(PAGE EXCERPT begins)

Rakul Preet Singh and Karthi Image Credit: Supplied

Attaining success in South India …

”I didn’t get it easy. Initially, I had done smaller roles without really knowing what I was doing. I knew from the start that I wasn’t going to get that traditional big launch since I have no acting background. I had to work my way up. In the beginning of my career, I had made some wrong decisions and I am glad I made them. That was my learning curve. I was so new and I never grew up on a dose of films like many actors. My dad [an Indian army man] was strict and didn’t allow me to watch many films… I didn’t know what I was supposed to do at the start.

I turned down many films in the beginning because I was doing my mathematics honours and producers wanted me to keep aside 60 days for filming, which meant my studies would be affected. I told them to give me roles that required six days of shooting so that I could study… In hindsight, why did I choose to play a heroine’s friend or a special appearance back then? So when ‘Venkatadri Express’ [2013] was a success, I valued it a lot more. If I had not made those mistakes or — let’s not call them mistakes — but that learning curve, I wouldn’t have valued my success as much.”

(PAGE EXCERPT ends)
(GIVEN RECORDS begins)

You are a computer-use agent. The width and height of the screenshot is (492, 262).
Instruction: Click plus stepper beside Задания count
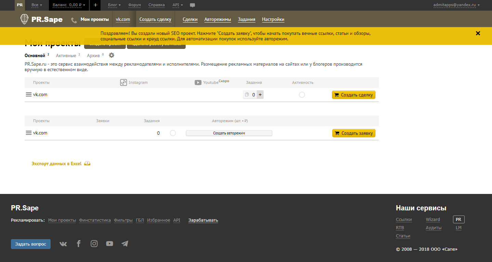260,95
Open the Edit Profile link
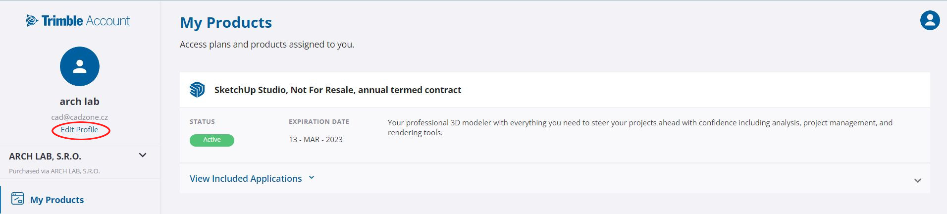Screen dimensions: 947x214 [x=80, y=130]
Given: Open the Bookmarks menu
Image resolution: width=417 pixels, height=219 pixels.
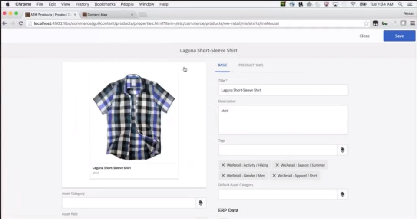Looking at the screenshot, I should click(x=105, y=4).
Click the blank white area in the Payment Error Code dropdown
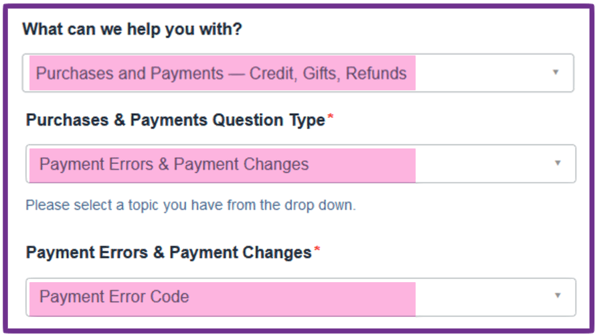 482,296
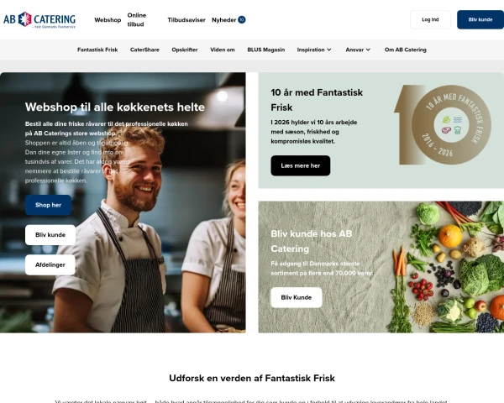Open BLUS Magasin link
Image resolution: width=504 pixels, height=403 pixels.
[265, 50]
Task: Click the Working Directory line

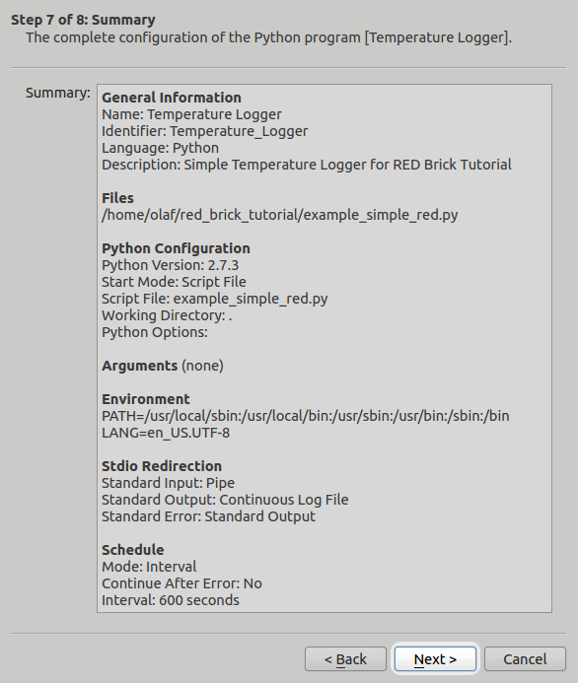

(GIVEN RECORDS ends)

### PARTS OF THE EXERCISE
• 1. In the excerpt about attaining success in South India, what subject was the speaker studying for honours?
• 2. Give every number that appears in the excerpt about attaining success in South India, in the order they occur.
These rows come from a separate source.

### RESPONSES TO THE EXERCISE
• 1. Mathematics

• 2. 60 (days), six (days), 2013